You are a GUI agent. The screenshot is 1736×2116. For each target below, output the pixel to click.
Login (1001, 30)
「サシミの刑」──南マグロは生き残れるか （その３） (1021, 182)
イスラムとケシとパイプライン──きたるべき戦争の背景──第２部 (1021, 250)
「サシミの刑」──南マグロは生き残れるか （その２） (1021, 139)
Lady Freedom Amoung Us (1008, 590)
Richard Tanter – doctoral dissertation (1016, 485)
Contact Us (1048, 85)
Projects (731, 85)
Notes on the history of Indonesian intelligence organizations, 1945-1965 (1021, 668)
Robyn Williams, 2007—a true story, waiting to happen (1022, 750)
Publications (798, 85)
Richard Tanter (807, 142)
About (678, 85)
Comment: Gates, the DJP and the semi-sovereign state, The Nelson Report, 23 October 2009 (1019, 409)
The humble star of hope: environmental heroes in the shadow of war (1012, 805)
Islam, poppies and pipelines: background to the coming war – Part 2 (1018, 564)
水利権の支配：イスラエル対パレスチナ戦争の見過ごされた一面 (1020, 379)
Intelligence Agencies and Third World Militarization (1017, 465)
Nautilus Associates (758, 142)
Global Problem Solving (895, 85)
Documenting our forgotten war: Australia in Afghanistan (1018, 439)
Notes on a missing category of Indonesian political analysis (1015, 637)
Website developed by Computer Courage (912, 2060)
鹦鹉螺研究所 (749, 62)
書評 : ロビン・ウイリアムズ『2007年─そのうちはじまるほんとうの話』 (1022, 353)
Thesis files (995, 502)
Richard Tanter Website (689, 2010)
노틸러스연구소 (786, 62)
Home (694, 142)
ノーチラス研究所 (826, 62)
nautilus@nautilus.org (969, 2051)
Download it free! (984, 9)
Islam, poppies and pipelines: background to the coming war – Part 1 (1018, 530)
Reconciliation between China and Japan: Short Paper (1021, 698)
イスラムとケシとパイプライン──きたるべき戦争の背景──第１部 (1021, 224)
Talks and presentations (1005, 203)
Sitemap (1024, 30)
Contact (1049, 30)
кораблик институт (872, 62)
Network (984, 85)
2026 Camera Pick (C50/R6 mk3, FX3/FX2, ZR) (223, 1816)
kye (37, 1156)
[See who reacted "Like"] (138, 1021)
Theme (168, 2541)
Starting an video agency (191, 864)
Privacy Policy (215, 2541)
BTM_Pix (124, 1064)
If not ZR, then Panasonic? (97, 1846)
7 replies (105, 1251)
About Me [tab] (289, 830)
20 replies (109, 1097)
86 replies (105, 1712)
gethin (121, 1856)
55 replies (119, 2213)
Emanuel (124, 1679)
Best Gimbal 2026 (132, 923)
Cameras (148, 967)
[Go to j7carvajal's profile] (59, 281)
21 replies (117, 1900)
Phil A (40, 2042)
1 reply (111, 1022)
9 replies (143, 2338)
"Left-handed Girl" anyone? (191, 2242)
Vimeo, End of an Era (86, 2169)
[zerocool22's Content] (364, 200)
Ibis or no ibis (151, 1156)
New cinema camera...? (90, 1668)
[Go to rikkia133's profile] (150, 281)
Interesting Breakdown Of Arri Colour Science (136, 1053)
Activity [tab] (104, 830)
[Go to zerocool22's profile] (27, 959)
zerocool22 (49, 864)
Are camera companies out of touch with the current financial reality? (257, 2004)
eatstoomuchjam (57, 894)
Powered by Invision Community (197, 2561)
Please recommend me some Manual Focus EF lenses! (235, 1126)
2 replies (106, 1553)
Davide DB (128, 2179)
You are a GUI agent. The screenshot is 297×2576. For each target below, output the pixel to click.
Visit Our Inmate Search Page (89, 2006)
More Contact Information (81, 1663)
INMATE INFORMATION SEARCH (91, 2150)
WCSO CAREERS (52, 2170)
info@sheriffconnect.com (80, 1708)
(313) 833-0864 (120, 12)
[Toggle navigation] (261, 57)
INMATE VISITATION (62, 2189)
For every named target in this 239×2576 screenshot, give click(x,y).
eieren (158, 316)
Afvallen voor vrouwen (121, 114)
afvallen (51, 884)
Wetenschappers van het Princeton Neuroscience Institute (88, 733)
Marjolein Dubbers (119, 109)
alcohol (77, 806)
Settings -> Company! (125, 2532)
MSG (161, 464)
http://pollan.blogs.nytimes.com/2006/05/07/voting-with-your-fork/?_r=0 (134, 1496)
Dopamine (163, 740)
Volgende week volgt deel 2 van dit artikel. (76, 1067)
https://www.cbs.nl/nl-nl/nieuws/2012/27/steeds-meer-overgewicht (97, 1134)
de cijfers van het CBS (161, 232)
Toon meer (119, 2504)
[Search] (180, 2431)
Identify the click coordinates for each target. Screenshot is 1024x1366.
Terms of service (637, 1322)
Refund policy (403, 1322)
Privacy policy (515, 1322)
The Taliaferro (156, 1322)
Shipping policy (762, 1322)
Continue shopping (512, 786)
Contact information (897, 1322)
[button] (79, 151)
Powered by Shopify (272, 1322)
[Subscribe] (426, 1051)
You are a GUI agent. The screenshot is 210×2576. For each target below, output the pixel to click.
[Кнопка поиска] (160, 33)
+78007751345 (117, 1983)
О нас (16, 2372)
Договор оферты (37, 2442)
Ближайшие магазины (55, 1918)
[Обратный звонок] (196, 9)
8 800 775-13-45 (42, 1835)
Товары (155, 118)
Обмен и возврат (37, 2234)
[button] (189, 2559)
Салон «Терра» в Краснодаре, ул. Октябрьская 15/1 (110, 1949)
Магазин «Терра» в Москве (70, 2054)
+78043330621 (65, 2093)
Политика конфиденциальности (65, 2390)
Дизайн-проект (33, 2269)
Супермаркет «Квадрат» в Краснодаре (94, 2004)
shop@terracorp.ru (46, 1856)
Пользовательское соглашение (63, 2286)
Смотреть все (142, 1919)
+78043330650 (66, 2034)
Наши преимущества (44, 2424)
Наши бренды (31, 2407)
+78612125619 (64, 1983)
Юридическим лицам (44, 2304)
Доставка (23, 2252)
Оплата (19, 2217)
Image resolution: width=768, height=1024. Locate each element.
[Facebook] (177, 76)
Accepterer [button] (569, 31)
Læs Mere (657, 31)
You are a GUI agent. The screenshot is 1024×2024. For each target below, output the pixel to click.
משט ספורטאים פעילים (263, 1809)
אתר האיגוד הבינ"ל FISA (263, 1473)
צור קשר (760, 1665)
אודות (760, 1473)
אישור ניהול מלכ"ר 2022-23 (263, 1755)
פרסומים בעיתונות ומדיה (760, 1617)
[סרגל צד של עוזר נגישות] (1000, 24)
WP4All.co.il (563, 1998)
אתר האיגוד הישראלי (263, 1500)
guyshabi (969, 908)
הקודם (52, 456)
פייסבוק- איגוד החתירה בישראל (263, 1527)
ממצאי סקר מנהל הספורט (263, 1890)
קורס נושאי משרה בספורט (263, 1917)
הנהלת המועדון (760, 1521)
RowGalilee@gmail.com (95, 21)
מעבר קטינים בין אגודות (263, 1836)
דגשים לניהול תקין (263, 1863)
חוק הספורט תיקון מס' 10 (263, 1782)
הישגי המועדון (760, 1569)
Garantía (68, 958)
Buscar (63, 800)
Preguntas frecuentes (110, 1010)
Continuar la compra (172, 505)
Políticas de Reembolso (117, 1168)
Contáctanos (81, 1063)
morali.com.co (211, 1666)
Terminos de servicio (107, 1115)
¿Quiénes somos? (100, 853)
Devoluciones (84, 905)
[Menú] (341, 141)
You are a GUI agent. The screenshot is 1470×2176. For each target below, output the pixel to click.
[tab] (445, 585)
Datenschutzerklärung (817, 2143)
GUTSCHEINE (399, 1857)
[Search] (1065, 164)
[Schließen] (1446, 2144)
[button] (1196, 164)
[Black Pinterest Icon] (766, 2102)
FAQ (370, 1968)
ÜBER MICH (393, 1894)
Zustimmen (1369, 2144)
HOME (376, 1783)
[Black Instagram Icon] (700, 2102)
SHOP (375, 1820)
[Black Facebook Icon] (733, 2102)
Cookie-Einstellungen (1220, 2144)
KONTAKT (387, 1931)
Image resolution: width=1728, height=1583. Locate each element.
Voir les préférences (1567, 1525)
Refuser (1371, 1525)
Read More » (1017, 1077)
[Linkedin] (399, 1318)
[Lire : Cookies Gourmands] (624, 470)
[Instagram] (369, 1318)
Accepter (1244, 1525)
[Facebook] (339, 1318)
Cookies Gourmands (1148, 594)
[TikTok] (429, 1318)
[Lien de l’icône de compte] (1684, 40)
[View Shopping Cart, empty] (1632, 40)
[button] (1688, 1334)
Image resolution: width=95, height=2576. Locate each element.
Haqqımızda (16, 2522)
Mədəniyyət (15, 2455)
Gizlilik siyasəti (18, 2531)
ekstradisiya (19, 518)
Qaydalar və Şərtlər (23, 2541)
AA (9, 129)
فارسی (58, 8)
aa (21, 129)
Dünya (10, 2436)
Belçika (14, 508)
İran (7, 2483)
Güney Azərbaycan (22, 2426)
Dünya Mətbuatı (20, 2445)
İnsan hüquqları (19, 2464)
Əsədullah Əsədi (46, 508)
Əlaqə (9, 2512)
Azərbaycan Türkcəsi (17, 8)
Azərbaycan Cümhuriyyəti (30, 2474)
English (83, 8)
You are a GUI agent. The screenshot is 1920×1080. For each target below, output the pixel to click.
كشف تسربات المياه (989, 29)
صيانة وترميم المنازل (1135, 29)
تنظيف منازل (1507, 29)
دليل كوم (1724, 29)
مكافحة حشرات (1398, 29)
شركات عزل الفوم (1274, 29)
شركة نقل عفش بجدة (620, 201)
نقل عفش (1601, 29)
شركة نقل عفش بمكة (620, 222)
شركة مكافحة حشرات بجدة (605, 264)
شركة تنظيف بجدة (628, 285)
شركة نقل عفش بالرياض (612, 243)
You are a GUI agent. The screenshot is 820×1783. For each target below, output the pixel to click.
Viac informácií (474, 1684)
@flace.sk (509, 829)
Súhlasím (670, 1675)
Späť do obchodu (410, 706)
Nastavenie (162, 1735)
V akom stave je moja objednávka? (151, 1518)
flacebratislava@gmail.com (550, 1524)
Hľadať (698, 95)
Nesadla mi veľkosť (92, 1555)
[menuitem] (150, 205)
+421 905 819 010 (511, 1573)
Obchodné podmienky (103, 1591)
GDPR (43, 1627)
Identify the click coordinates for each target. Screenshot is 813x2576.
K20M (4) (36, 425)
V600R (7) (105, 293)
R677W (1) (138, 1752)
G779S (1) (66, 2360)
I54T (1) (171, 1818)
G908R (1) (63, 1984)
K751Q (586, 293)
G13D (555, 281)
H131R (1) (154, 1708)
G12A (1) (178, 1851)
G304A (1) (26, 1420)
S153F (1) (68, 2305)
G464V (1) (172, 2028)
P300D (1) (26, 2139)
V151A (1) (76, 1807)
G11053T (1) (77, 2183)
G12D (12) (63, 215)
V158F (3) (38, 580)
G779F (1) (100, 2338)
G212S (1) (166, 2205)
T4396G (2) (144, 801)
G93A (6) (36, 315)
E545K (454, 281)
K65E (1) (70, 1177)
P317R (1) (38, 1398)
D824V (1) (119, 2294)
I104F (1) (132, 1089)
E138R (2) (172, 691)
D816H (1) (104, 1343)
▬▬▬▬▬▬
Problem statement: Above is a listing; print exactly its lines from the one with "guyshabi (969, 908)" through the one with "Qaydalar və Şərtlər (23, 2541)", and no other lines.

Solution to the exercise:
guyshabi (969, 908)
הקודם (52, 456)
פייסבוק- איגוד החתירה בישראל (263, 1527)
ממצאי סקר מנהל הספורט (263, 1890)
קורס נושאי משרה בספורט (263, 1917)
הנהלת המועדון (760, 1521)
RowGalilee@gmail.com (95, 21)
מעבר קטינים בין אגודות (263, 1836)
דגשים לניהול תקין (263, 1863)
חוק הספורט תיקון מס' 10 (263, 1782)
הישגי המועדון (760, 1569)
Garantía (68, 958)
Buscar (63, 800)
Preguntas frecuentes (110, 1010)
Continuar la compra (172, 505)
Políticas de Reembolso (117, 1168)
Contáctanos (81, 1063)
morali.com.co (211, 1666)
Terminos de servicio (107, 1115)
¿Quiénes somos? (100, 853)
Devoluciones (84, 905)
[Menú] (341, 141)
You are a GUI agent. The screenshot is 1470×2176. For each target below, output the pixel to click.
[tab] (445, 585)
Datenschutzerklärung (817, 2143)
GUTSCHEINE (399, 1857)
[Search] (1065, 164)
[Schließen] (1446, 2144)
[button] (1196, 164)
[Black Pinterest Icon] (766, 2102)
FAQ (370, 1968)
ÜBER MICH (393, 1894)
Zustimmen (1369, 2144)
HOME (376, 1783)
[Black Instagram Icon] (700, 2102)
SHOP (375, 1820)
[Black Facebook Icon] (733, 2102)
Cookie-Einstellungen (1220, 2144)
KONTAKT (387, 1931)
Image resolution: width=1728, height=1583. Locate each element.
Voir les préférences (1567, 1525)
Refuser (1371, 1525)
Read More » (1017, 1077)
[Linkedin] (399, 1318)
[Lire : Cookies Gourmands] (624, 470)
[Instagram] (369, 1318)
Accepter (1244, 1525)
[Facebook] (339, 1318)
Cookies Gourmands (1148, 594)
[TikTok] (429, 1318)
[Lien de l’icône de compte] (1684, 40)
[View Shopping Cart, empty] (1632, 40)
[button] (1688, 1334)
Image resolution: width=95, height=2576. Locate each element.
Haqqımızda (16, 2522)
Mədəniyyət (15, 2455)
Gizlilik siyasəti (18, 2531)
ekstradisiya (19, 518)
Qaydalar və Şərtlər (23, 2541)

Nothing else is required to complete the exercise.